If I shoot a film of one person who rears back with his fist and then lunges forward and belts a person in the mouth, I have a 'full cut' of the film of that person in action. But say I want to speed him up a bit and to make the action more jolting and exciting—what a film editor could do (which is what Peter Hunt created) is cut the middle action (maybe a number of frames) of the man lunging forward so that what you only see is the man rearing back and then as he go into his lunge the cut ‘jumps’ to the end of his lunge as he smacks the guy in the mouth creating a jolt for that image--more faster and violent than the original full cut. Peter Hunt called this a ‘Jump Cut’.
You can see obvious examples of it in the final action scene in Thunderball where Bond is fighting Largo and his men in the speeding boat. You can also see it used in the beginning where bond is fighting the spy dressed as a women. And of course Hunt also used it in in the Bond/Grant fight in From Russia with Love, and it was also used extensively in OHMSS.
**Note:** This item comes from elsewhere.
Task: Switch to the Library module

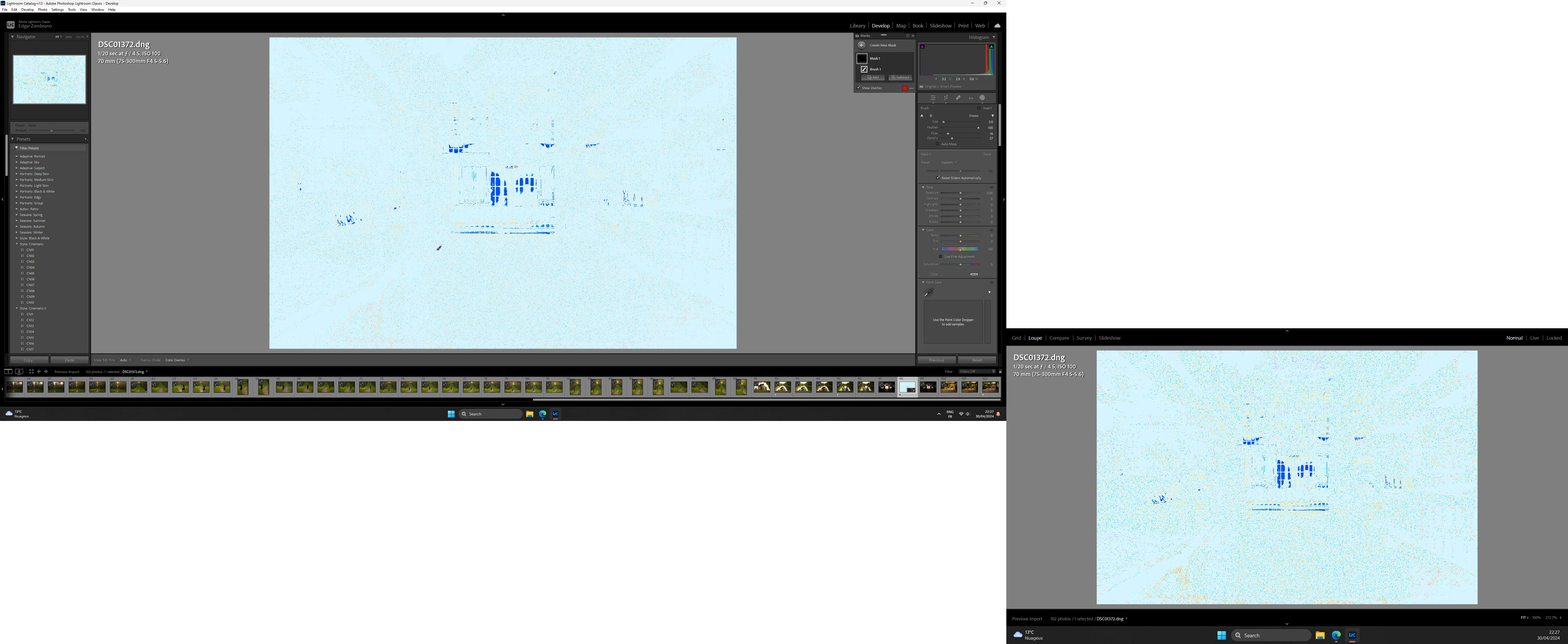Action: click(857, 25)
Peter Hunt did editing jobs for the Bond films for Dr. No and all the other early Bonds right up to You Only Live Twice--and then of course he directed OHMSS. After Hunt left the James Bond series the 'Jump Cut' technique doesn’t appear again until another editor brought it back for use in ‘the Spy Who Loved Me’.
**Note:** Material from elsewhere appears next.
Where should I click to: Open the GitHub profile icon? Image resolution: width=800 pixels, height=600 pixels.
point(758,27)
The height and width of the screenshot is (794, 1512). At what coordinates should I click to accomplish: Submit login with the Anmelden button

(Btw, the worse use of 'Jump Cuts' I've ever seen was in Batman Forever where the jump-cutting is used so much and so heavily in the action sequences that you can't even see what's going on or figure out what is happening--it looks like complete visual confusion.)
Originally posted by starwing
If I shoot a film of one person who rears back with his fist and then lunges forward and belts a person in the mouth, I have a 'full cut' of the film of that person in action. But say I want to speed him up a bit and to make the action more jolting and exciting—what a film editor could do (which is what Peter Hunt created) is cut the middle action (maybe a number of frames) of the man lunging forward so that what you only see is the man rearing back and then as he go into his lunge the cut ‘jumps’ to the end of his lunge as he smacks the guy in the mouth creating a jolt for that image--more faster and violent than the original full cut. Peter Hunt called this a ‘Jump Cut’.You can see obvious examples of it in the final action scene in Thunderball where Bond is fighting Largo and his men in the speeding boat. You can also see it used in the beginning where bond is fighting the spy dressed as a women. And of course Hunt also used it in in the Bond/Grant fight in From Russia with Love, and it was also used extensively in OHMSS.
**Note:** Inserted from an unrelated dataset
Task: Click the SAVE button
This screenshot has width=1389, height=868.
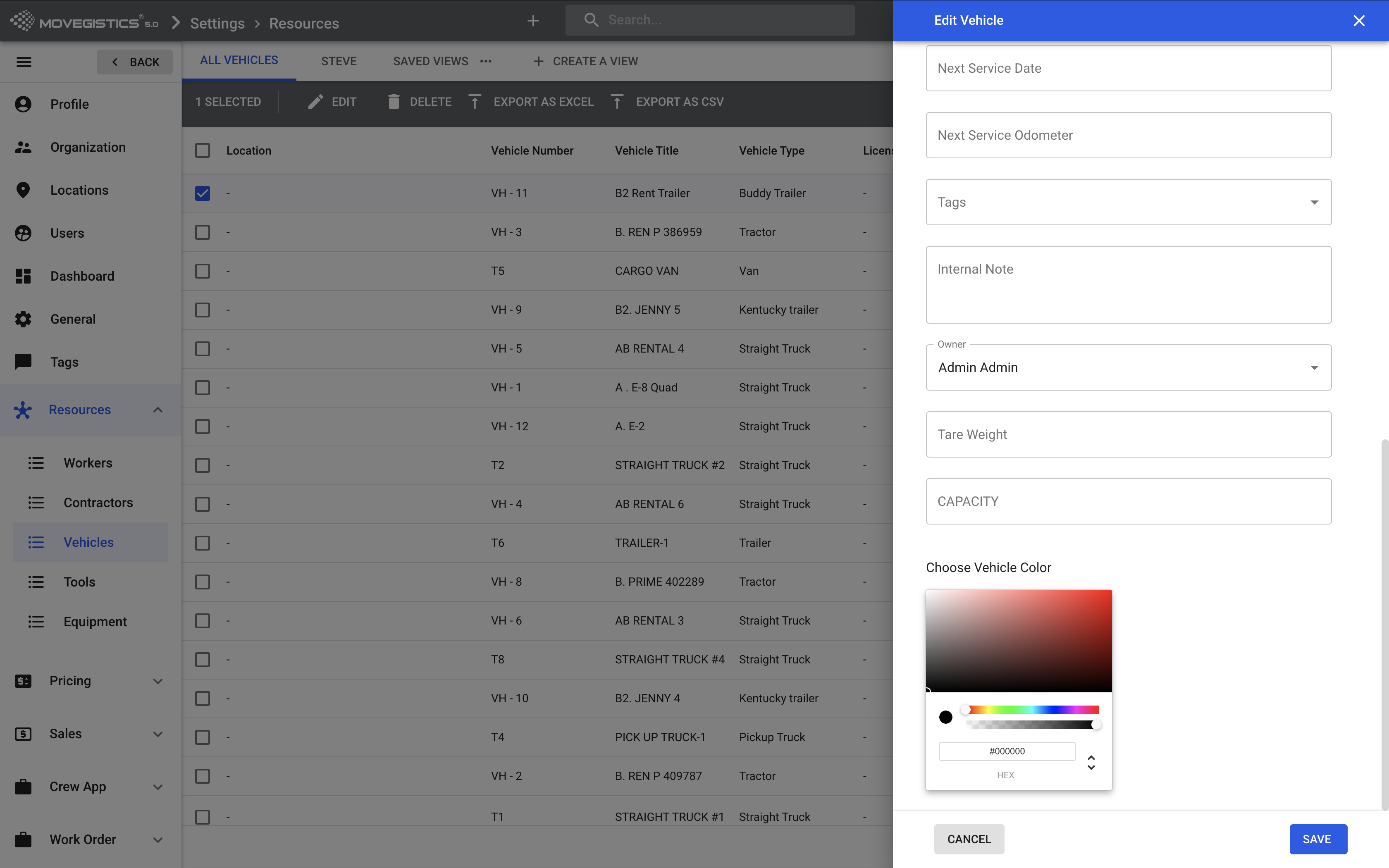Action: pyautogui.click(x=1317, y=839)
Peter Hunt did editing jobs for the Bond films for Dr. No and all the other early Bonds right up to You Only Live Twice--and then of course he directed OHMSS. After Hunt left the James Bond series the 'Jump Cut' technique doesn’t appear again until another editor brought it back for use in ‘the Spy Who Loved Me’.
(Btw, the worse use of 'Jump Cuts' I've ever seen was in Batman Forever where the jump-cutting is used so much and so heavily in the action sequences that you can't even see what's going on or figure out what is happening--it looks like complete visual confusion.)
Film censors use the jump cut extensively too. The problem being, in their case, whole scenes vanish. The British Board of Film Censors are notorious for this. The viewer can more times than not see the cut and are left frustrated.
I remember watching EXTERMINATOR 2 years ago with a mate and it was so badly cut that we ended up seeing who could shout CUT!!! the fastest everytime one occured!